- _TASK BRIEF_: Reproduce the material below verbatim, from the line containing "You are a GUI" down to the line containing "(1078, 236)", including both of those lines. Omit the pictures from your reproduction.

>> START TASK DATA

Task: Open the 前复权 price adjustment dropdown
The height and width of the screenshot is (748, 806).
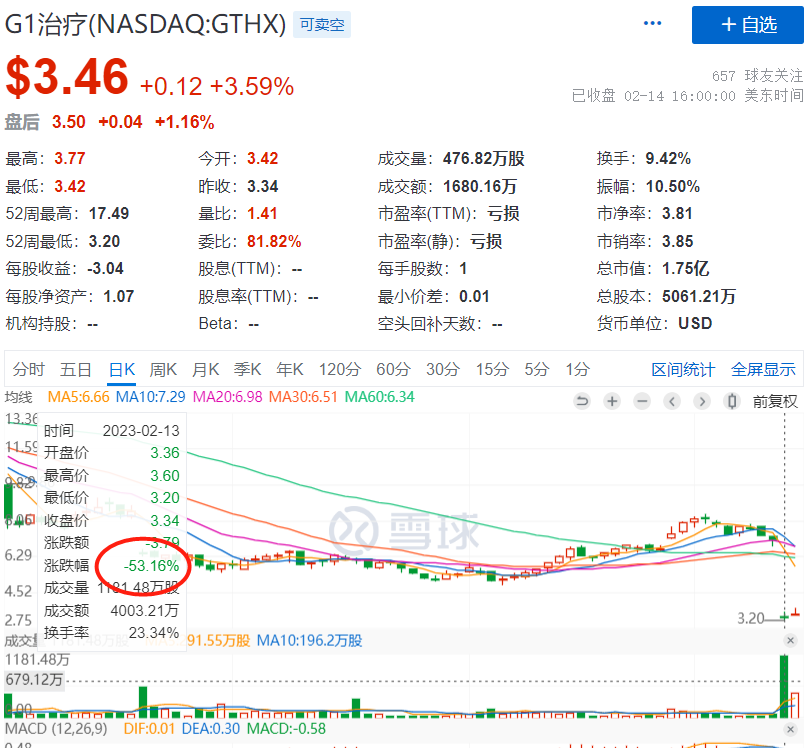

>> END TASK DATA
>> START TASK DATA

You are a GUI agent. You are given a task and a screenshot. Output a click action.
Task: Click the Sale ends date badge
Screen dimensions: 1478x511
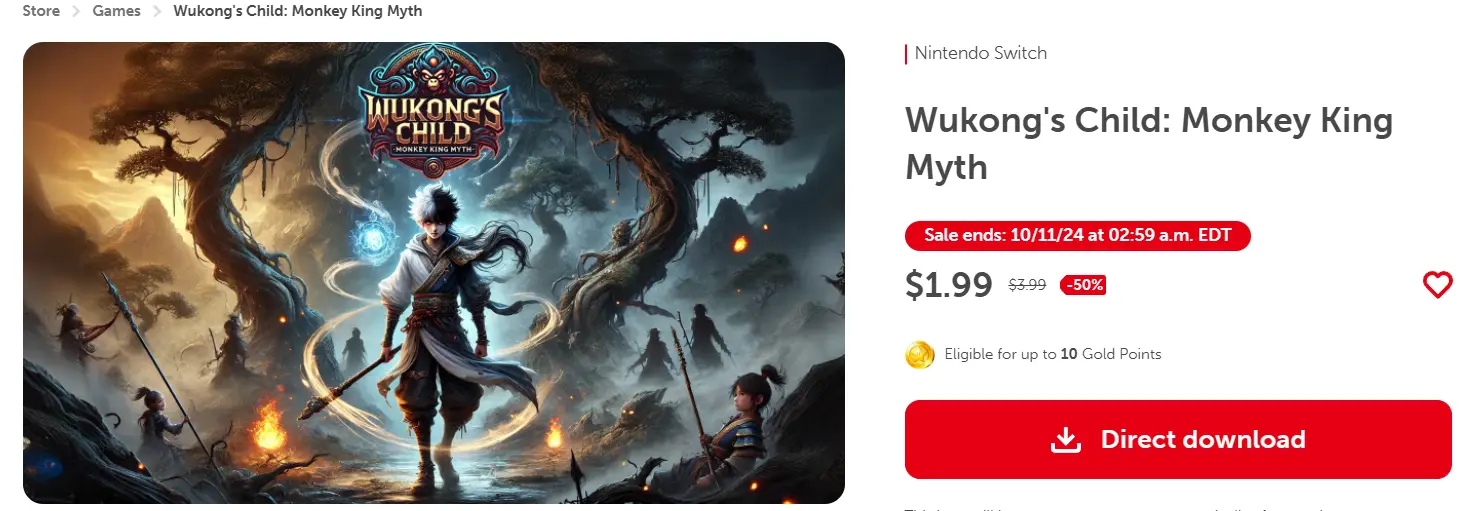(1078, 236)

>> END TASK DATA
>> START TASK DATA

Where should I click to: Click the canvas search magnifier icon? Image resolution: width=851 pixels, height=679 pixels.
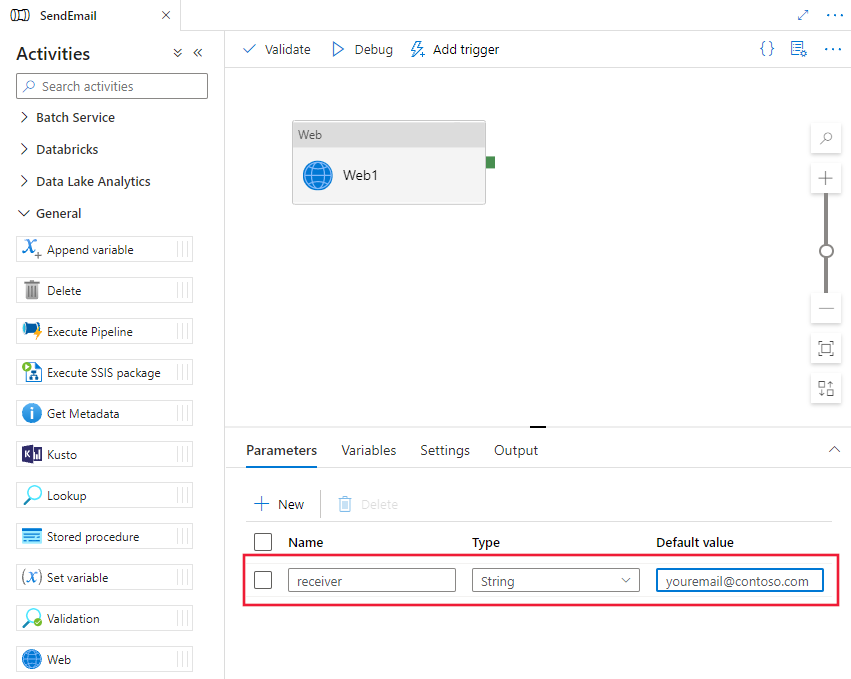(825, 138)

>> END TASK DATA

- _RESPONSE_:
You are a GUI agent. You are given a task and a screenshot. Output a click action.
Task: Click the Sale ends date badge
Screen dimensions: 1478x511
(1078, 236)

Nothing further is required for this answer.